When did assessable railroad stocks disappear?
Lacking access to all but a few corporate records, it is
terribly difficult to determine a date when assessable railroad stocks
disappeared from trading. I can find mentions of assessable western mining
stocks being sold as late as 1916. Although he offered no proof, author Thomas Gibson specifically
stated in 1919 (Simple Principles of Investment, p118 )that, “There is no such thing as an assessable railroad stock.”
It is hard to prove a negative, but I have been unable to find any
records of successful assessments on railroad stockholders after 1898. (Stuart
Daggett, 1908, Railroad Reorganization.)
Splitting the differences between those dates, I suggest it is reasonably safe to
assume that most assessable railroad stocks were gone by 1910.
How can a collector know if a stock certificate was assessable or not?

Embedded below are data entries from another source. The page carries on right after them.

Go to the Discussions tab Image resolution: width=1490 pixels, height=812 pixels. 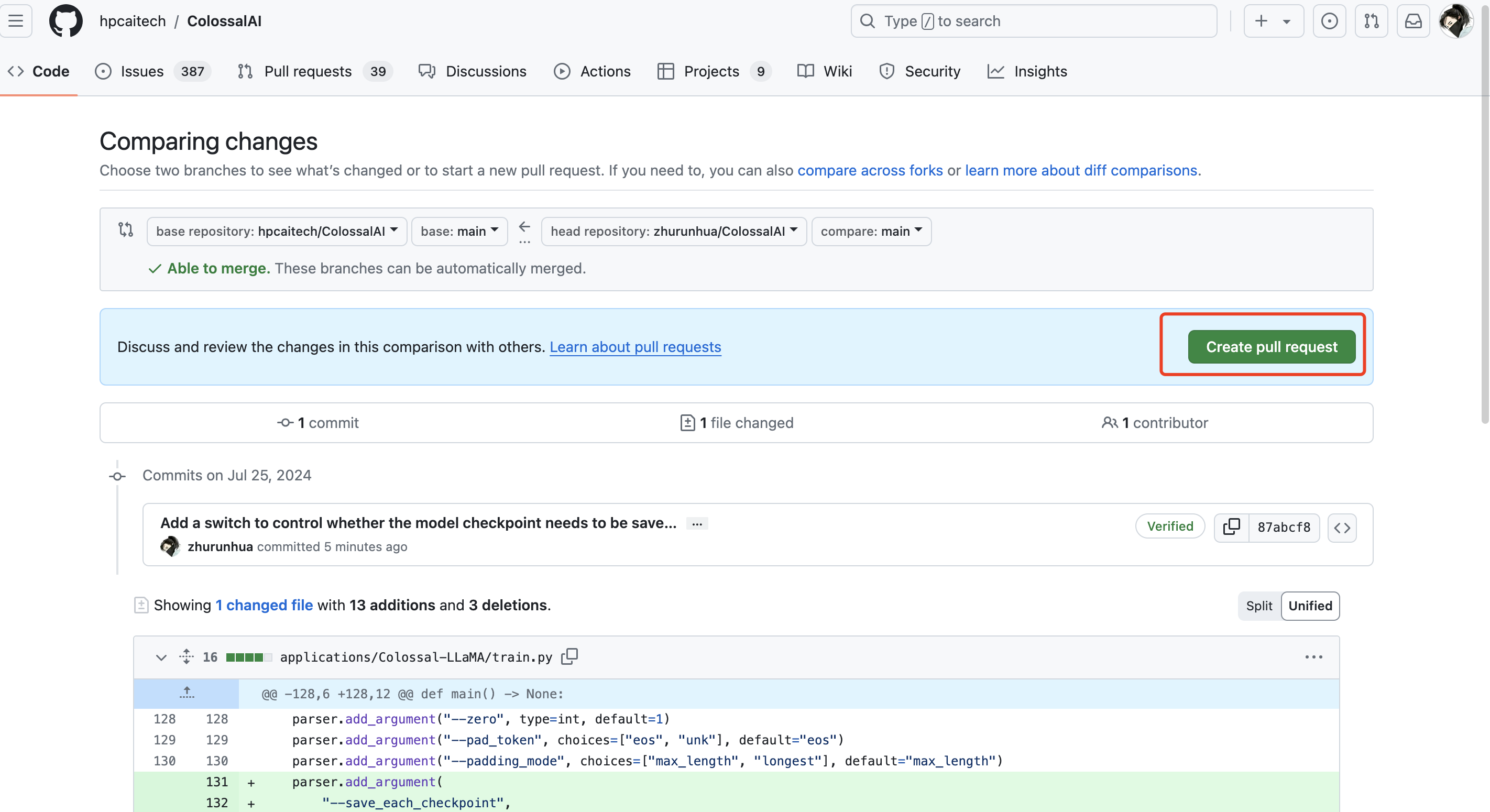(x=473, y=71)
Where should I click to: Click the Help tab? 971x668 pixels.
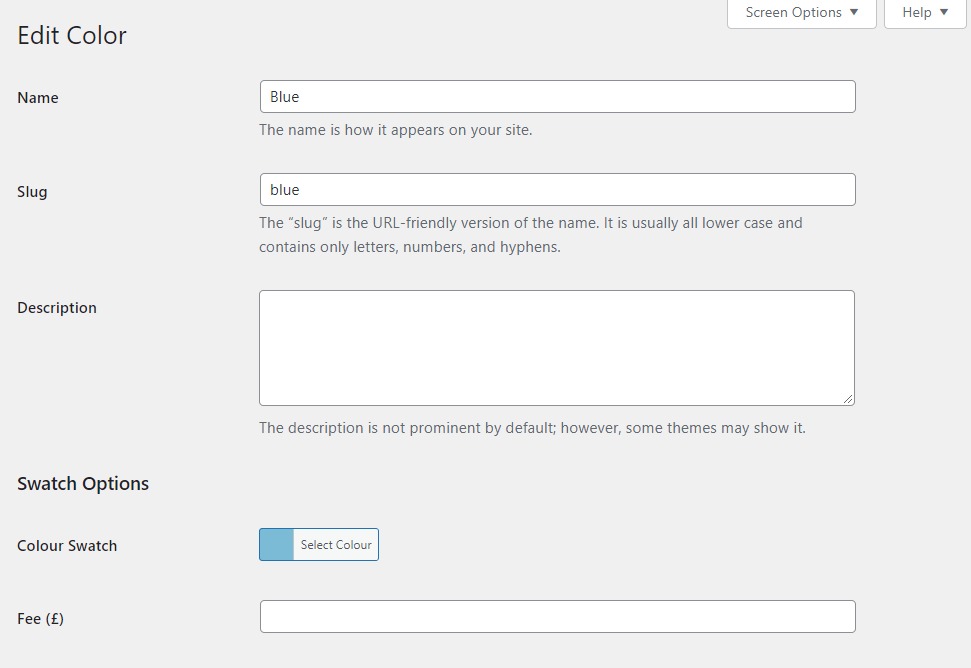pyautogui.click(x=917, y=12)
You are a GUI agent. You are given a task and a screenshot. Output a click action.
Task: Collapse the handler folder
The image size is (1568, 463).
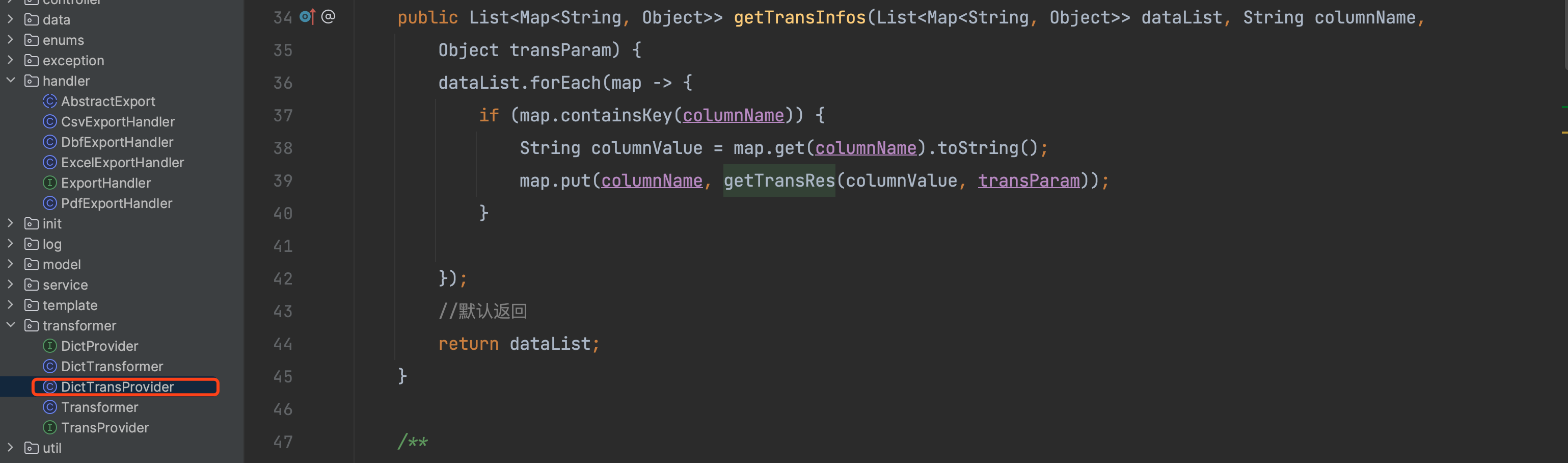point(10,81)
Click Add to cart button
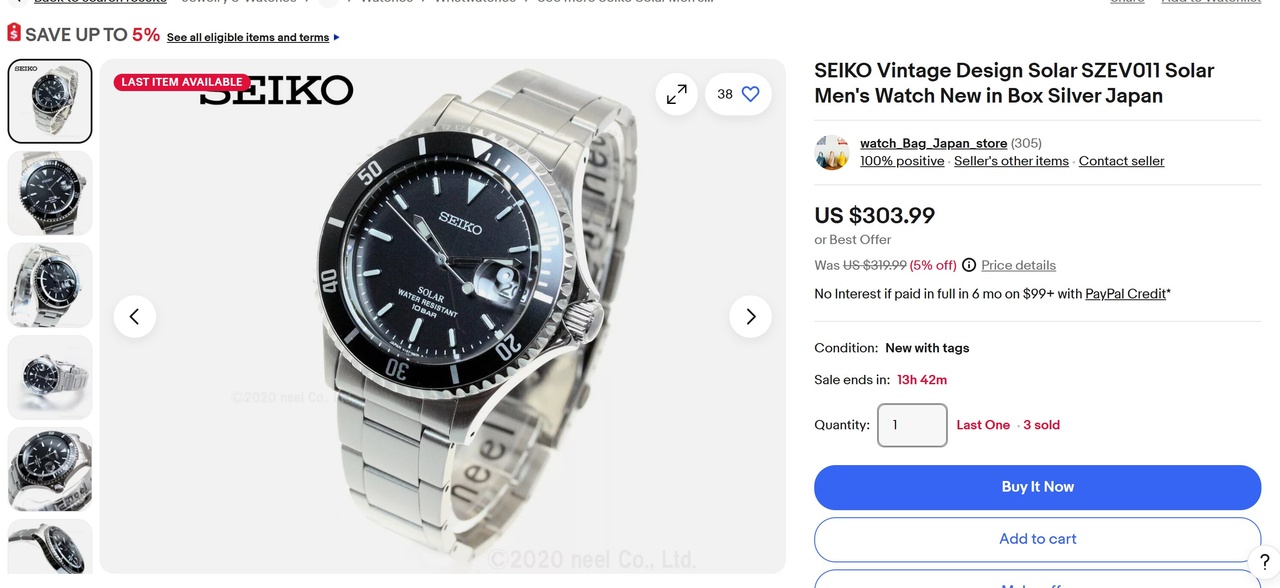 click(1037, 539)
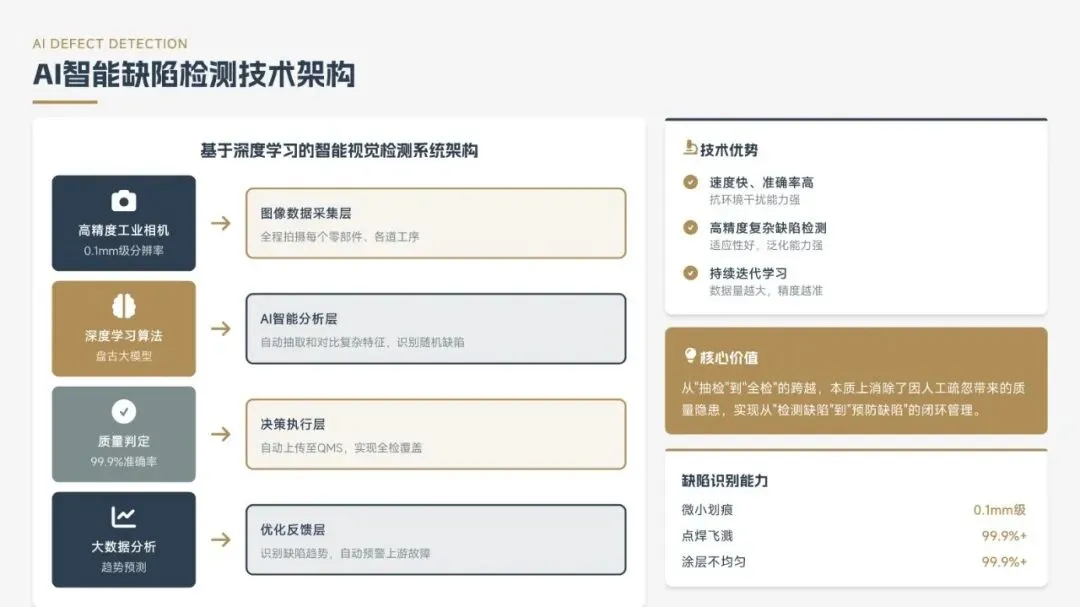
Task: Click the arrow pointing to 优化反馈层
Action: tap(221, 540)
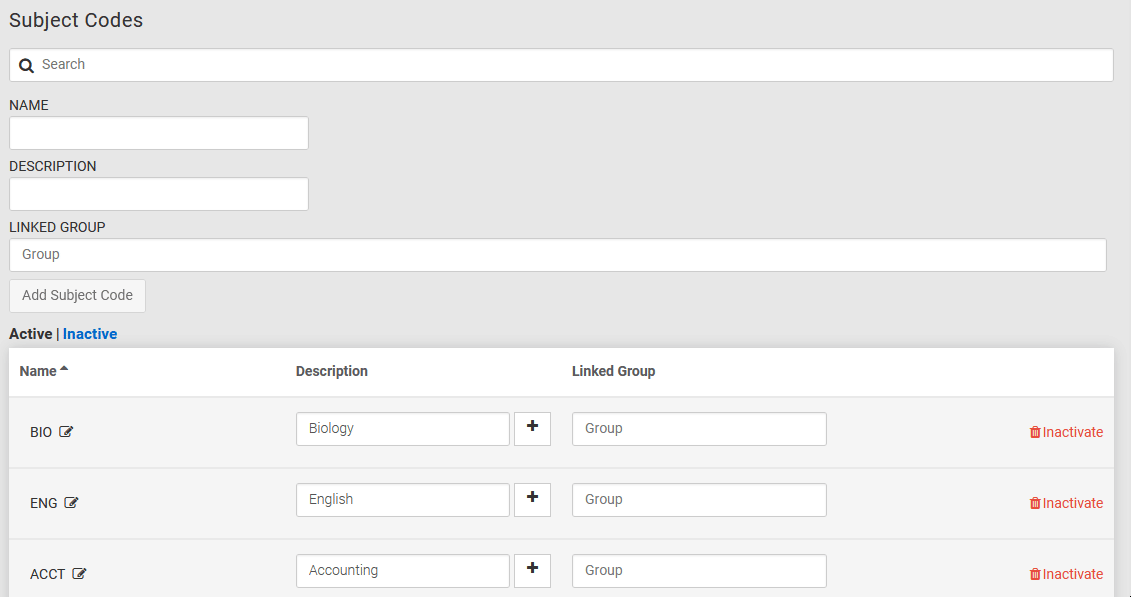The height and width of the screenshot is (597, 1131).
Task: Open the Group selector for the ENG row
Action: pos(698,500)
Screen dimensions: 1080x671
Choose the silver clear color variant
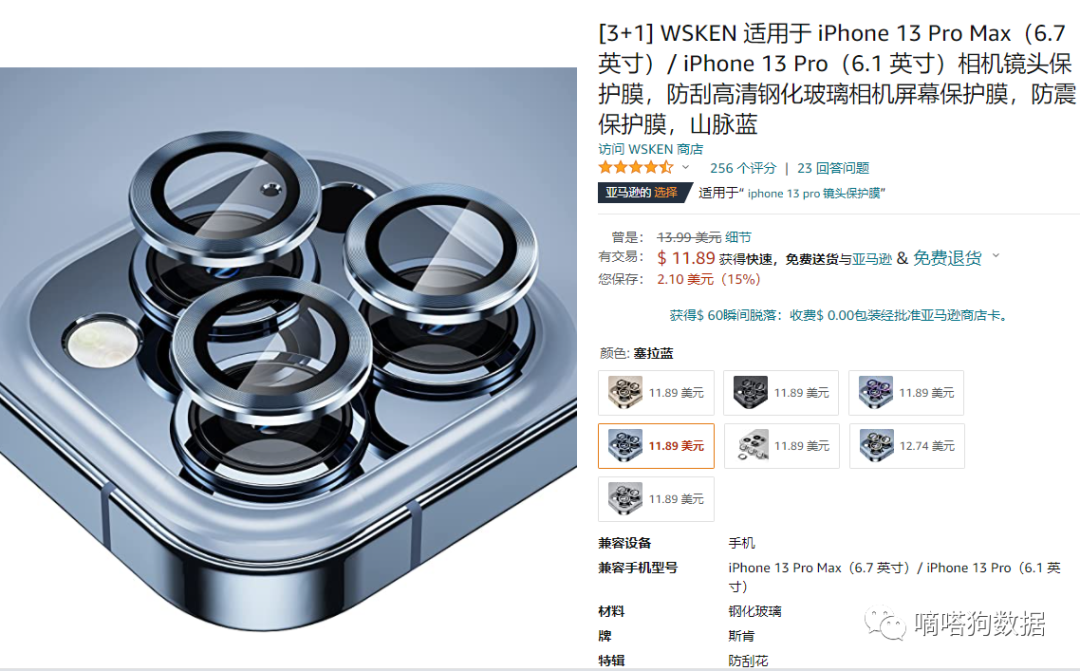pyautogui.click(x=781, y=446)
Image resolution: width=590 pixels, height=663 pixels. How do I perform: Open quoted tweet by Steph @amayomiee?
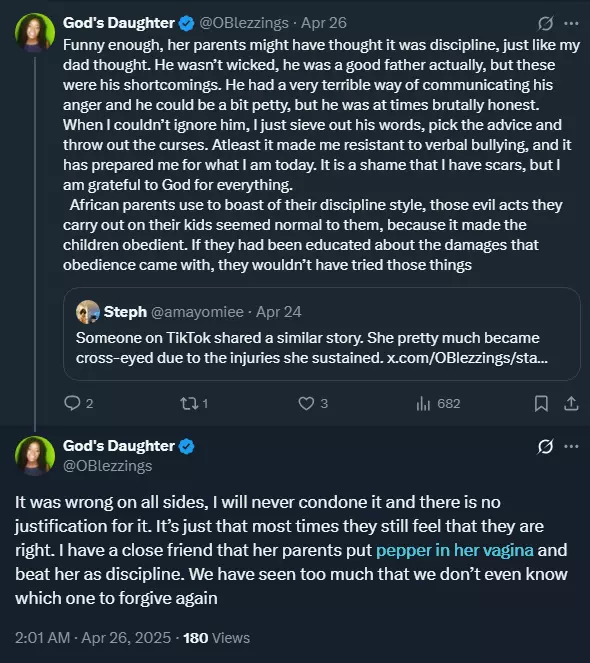pyautogui.click(x=321, y=334)
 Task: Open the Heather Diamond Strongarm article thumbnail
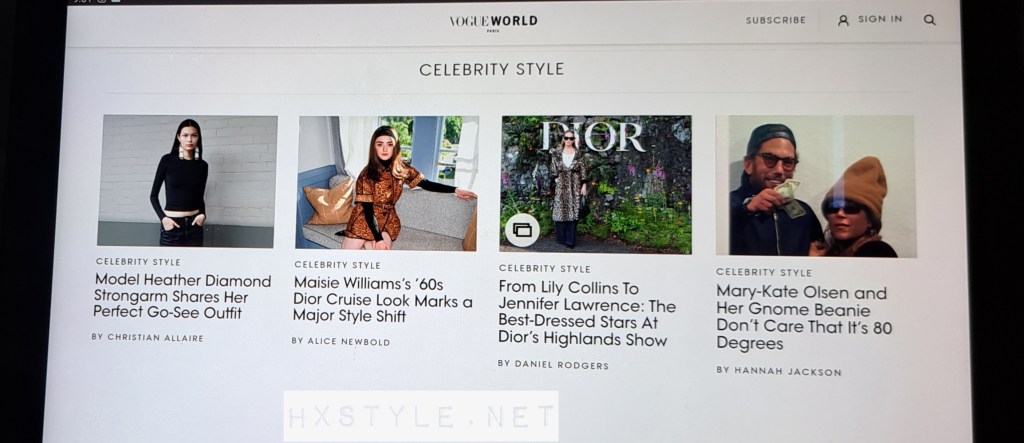click(187, 182)
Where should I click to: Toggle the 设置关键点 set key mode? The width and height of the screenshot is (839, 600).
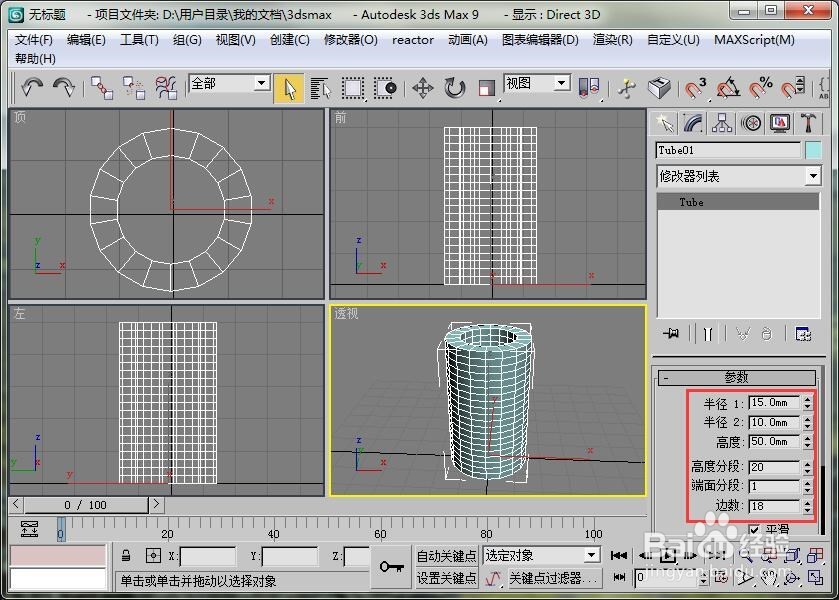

Generally, the determination is unclear. The most obvious
evidence appears in the form of phrases found on collectible certificates attesting to non-assessability:
- Full paid
- Fully paid
- Full paid and unassessable
- Full paid and non-assessable
- Fully paid and non-assessable
- Fully paid up and non-assessable
- Full paid shares non assessable
- Full paid and non-liable
- Full paid, not subject to assessment
- Full paid and neither assessable or redeemable
- Full paid and forever non-assessable
- Fully paid and free from assessments
- Fully paid and not liable for any further calls
- Full paid and not subject to further calls or assessments
- Not subject to any future calls or assessments
- Paid up
- Paid up and non-assessable
Currently, only about 14% of varieties of collectible railroad certificates can be positively identified as non-assessable. On the other hand, printed evidence of assessability is much scarcer and harder
to find. Collectors will find sparse mention on stock certificates in text
similar to:
- assessable shares
- subject to assessments
- subject to all payments due
- subject to assessments as provided in the By-laws of said corporation
- subject to each assessment as may be legally made thereon
- on which there is due and to be paid on call of the directors
It appears that companies often understated assessability by referring
to provisions in company by-laws. It would seem that few investors would have known how to
acquire company-bylaws and fewer still would have taken the time to do so. What appears to be possible references to assessability may be found in rather common and oblique language on certificates such as:
- subject to the provisions of the Charter and the By-laws of the Company
- subject to the Memorandum and Articles of Association thereof
Most evidence of assessability can be implied by certificates that sold initially for less than par value. That behavior was relatively common between about 1840 and 1880. Such shares often carried phrases similar to:
“…on which ______________ Dollars per share have been paid.”